[Data on locating visible targets]

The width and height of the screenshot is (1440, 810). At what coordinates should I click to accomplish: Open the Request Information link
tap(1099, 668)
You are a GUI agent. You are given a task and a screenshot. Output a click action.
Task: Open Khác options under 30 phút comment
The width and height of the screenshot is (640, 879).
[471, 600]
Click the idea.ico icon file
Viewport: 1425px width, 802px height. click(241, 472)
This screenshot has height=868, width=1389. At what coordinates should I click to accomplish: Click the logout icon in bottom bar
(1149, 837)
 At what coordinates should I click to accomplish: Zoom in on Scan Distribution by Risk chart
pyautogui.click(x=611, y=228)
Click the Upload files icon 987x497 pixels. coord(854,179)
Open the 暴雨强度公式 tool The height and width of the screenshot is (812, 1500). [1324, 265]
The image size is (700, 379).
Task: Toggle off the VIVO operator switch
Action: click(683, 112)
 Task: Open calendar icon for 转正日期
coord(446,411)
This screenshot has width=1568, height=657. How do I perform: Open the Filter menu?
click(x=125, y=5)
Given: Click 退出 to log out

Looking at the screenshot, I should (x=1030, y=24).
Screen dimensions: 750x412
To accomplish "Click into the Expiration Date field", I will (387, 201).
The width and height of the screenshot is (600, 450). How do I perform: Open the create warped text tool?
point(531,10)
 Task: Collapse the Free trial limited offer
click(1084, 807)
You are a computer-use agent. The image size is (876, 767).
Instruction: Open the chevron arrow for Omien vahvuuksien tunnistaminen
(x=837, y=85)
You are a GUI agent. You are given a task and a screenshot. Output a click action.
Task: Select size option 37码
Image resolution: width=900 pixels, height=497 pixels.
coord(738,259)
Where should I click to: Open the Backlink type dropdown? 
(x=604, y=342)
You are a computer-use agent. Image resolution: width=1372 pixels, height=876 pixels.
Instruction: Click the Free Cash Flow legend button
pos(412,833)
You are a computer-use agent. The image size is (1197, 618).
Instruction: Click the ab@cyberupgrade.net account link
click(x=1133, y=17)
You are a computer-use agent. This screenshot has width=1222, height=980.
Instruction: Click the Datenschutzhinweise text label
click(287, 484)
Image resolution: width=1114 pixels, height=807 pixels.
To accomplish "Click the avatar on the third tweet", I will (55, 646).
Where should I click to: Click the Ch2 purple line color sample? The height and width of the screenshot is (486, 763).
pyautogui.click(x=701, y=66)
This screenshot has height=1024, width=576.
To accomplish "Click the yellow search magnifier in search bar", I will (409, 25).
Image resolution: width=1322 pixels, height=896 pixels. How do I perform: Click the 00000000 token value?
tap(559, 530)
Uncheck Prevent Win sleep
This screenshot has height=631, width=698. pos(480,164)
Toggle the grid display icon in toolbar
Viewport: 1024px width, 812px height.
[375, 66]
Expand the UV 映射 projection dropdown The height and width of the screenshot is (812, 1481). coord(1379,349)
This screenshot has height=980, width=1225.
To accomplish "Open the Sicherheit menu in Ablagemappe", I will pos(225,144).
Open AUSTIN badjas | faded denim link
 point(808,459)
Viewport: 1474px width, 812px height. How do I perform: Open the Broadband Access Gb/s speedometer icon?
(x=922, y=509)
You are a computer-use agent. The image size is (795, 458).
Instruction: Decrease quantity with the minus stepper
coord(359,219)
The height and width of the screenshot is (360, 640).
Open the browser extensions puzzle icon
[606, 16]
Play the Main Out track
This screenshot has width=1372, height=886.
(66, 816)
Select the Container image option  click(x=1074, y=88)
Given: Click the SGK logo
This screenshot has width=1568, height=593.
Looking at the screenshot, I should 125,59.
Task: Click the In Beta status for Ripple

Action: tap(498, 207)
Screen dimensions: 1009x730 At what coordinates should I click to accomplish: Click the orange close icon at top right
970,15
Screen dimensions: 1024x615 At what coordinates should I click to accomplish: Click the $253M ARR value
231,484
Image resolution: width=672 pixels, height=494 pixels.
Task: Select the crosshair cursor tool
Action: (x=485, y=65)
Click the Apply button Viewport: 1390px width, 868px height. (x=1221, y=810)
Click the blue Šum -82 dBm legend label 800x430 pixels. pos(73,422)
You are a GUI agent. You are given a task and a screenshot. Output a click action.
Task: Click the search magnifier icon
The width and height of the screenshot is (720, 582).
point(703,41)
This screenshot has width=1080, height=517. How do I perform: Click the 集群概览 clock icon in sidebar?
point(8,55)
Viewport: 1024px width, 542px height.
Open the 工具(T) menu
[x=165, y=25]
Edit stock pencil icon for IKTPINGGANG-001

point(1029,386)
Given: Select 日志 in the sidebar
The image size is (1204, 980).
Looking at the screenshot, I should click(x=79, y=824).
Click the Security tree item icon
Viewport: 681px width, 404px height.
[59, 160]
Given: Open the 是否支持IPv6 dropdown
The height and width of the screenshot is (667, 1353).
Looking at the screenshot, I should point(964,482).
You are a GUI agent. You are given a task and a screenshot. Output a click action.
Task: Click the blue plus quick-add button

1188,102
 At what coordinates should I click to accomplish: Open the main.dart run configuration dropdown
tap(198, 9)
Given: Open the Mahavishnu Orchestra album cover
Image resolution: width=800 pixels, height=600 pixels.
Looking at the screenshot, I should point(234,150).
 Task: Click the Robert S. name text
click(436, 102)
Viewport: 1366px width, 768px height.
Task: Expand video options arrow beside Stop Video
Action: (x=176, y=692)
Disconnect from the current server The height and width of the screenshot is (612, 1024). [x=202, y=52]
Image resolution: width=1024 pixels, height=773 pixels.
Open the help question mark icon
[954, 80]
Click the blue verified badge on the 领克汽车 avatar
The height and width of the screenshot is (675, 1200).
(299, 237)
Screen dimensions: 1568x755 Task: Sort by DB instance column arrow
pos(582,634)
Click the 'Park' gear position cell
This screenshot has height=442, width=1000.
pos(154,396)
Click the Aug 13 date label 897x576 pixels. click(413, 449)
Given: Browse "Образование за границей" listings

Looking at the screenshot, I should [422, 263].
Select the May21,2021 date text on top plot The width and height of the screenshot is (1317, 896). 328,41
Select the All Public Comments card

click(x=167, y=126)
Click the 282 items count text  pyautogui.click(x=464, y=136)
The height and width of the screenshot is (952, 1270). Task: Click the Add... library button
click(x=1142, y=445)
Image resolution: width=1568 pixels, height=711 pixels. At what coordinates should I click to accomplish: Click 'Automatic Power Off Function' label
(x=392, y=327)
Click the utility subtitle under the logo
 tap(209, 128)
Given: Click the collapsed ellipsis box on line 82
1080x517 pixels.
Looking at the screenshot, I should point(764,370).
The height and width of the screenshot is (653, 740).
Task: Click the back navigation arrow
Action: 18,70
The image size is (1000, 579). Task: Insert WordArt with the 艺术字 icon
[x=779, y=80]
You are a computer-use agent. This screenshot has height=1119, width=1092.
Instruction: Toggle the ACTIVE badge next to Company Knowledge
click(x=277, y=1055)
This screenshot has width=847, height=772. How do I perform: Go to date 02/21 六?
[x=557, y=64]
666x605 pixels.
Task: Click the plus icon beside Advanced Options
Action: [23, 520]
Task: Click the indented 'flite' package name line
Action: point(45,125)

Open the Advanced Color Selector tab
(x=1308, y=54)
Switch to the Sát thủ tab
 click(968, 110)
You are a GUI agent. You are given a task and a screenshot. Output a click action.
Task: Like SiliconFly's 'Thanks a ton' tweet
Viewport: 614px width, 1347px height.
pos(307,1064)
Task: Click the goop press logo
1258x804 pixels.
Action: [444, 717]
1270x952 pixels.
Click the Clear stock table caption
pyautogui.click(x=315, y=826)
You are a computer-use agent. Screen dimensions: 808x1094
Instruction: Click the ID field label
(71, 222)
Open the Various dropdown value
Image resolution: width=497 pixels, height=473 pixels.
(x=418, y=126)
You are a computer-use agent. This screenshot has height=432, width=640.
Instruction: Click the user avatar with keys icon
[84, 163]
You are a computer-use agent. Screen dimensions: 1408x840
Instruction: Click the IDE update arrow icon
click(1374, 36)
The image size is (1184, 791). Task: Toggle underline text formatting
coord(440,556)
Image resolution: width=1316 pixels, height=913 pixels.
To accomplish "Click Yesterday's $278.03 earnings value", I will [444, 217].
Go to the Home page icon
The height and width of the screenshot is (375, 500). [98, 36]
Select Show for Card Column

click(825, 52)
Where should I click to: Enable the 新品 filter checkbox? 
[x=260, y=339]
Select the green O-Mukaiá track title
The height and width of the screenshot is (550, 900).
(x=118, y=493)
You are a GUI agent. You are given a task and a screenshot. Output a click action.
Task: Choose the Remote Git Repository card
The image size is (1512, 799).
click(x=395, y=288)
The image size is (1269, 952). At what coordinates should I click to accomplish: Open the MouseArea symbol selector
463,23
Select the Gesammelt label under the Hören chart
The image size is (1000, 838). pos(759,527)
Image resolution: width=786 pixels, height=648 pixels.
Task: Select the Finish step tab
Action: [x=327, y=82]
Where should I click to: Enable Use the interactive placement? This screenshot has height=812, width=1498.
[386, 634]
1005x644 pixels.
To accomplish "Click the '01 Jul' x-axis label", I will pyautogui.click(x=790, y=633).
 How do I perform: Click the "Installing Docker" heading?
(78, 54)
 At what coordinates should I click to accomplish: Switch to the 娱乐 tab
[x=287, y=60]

Your objective:
Rewrite the records from the first line through the line containing "will (387, 201).", inclusive, replacing every "Open" with "Launch" and leaving everything else unchanged.

Task output:
The width and height of the screenshot is (1440, 810). At what coordinates should I click to accomplish: Launch the Request Information link
tap(1099, 668)
You are a GUI agent. You are given a task and a screenshot. Output a click action.
Task: Launch Khác options under 30 phút comment
The width and height of the screenshot is (640, 879).
[471, 600]
Click the idea.ico icon file
Viewport: 1425px width, 802px height. click(241, 472)
This screenshot has height=868, width=1389. At what coordinates should I click to accomplish: Click the logout icon in bottom bar
(1149, 837)
 At what coordinates should I click to accomplish: Zoom in on Scan Distribution by Risk chart
pyautogui.click(x=611, y=228)
Click the Upload files icon 987x497 pixels. coord(854,179)
Launch the 暴雨强度公式 tool The height and width of the screenshot is (812, 1500). [1324, 265]
The image size is (700, 379).
Task: Toggle off the VIVO operator switch
Action: click(683, 112)
 Task: Launch calendar icon for 转正日期
coord(446,411)
This screenshot has width=1568, height=657. How do I perform: Launch the Filter menu?
click(x=125, y=5)
Given: Click 退出 to log out

Looking at the screenshot, I should (x=1030, y=24).
Screen dimensions: 750x412
To accomplish "Click into the Expiration Date field", I will (387, 201).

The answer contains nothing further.